Kanada

Dank des Booms rund um die batterieelektrische Mobilität hat das ressourcenreiche Land Kanada beste Chancen, zum wichtigen Akteur in der internationalen Automobilwirtschaft aufzusteigen. (Bild: Adobe Stock / AAVAA, Tarik GOK, Lubo Ivanko)

Die ersten Autos wurden dort zwar bereits 1904 gebaut, doch so richtig auf die Weltkarte der PS-Branche hat es Kanada nie geschafft. Denn während Detroit jenseits der Grenze über viele Jahrzehnte der Schrittmacher der Motorindustrie war, blieb für die Nachbarn im Norden nur die Rolle der verlängerten Werkbank. Und mit zuletzt rund 1,5 Millionen Neuzulassungen ist Kanada trotz seiner gewaltigen Größe auch als Markt weniger relevant als die meisten europäischen Länder.

Und trotzdem hat die kanadische Wirtschaft davon bis heute nicht schlecht gelebt: Obwohl die Automobilindustrie in dem Land von der Coronapandemie besonders stark getroffen wurde und einen dramatischen Einbruch erlebt hat, leistet sie einen großen Beitrag zur heimischen Volkswirtschaft, meldet die Regierung: Fünf Fahrzeughersteller - Stellantis, Ford, GM, Honda und Toyota – bauen mehr als 1,4 Millionen Autos pro Jahr und werden dabei versorgt von beinahe 700 Zulieferern, darunter kanadische Tier-1-Unternehmen wie Magna, Linamar and Martinrea. So hat die Automobilproduktion im Jahr 2020 rund 12,5 Milliarden Dollar zum Bruttosozialprodukt beigetragen und zählt damit zu den Produktionssektoren im Land. Und zu den wichtigsten Arbeitgebern: Die Industrie beschäftige 117.200 Menschen direkt und noch einmal 371.400 über den Aftermarket und die Handelsorganisationen, so die Regierung weiter.

So kann Kanada aus dem Schatten der USA treten

Und bald soll der noch größer werden. Denn Kanada hat sich nicht nur emissionsfreie Mobilität ab dem Jahr 2035 auf die Fahnen geschrieben, sondern will auch zum weltweiten Treiber des Mobilitätswandels werden: „Während die globale Industrie den Weg zum emissionsfreien Transport beschleunigt, hat sich Kanada als wichtiger Akteur innerhalb der sich ständig weiterentwickelnden Lieferkette positioniert,“ sagt Martin French, der US-Statthalter des Münchner Strategieberaters Berylls mit Blick auf die die Nähe zu Herstellern und Zulieferern im eigenen Land und jenseits der Grenzen, auf die Handelsabkommen mit den USA, die saubere Energie, die großen Rohstoff- und Bergbauressourcen an Nickel, Lithium und Kobalt und die üppigen staatlichen Anreize.

**Gegebene Einträge**
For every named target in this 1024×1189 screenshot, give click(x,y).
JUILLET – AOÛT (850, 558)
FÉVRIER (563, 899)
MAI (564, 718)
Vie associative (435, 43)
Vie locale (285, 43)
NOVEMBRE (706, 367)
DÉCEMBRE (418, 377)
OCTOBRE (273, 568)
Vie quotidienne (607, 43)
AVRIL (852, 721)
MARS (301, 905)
* * *
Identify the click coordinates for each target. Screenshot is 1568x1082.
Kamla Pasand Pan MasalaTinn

**Schriftliche Aufgabe A**
Wie viele Menschen beschäftigt die Automobilindustrie in Kanada laut dem Lesetext direkt?
**Schriftliche Aufgabe B**
Schreiben Sie aus dem Lesetext die Stelle von „Dank des Booms“ bis einschließlich „GOK, Lubo Ivanko)“ unverändert ab.
Die Einträge stehen in keinem Zusammenhang mit dem Lesetext.

**Richtige Lösung A**
117.200 Menschen.

**Richtige Lösung B**
Dank des Booms rund um die batterieelektrische Mobilität hat das ressourcenreiche Land Kanada beste Chancen, zum wichtigen Akteur in der internationalen Automobilwirtschaft aufzusteigen. (Bild: Adobe Stock / AAVAA, Tarik GOK, Lubo Ivanko)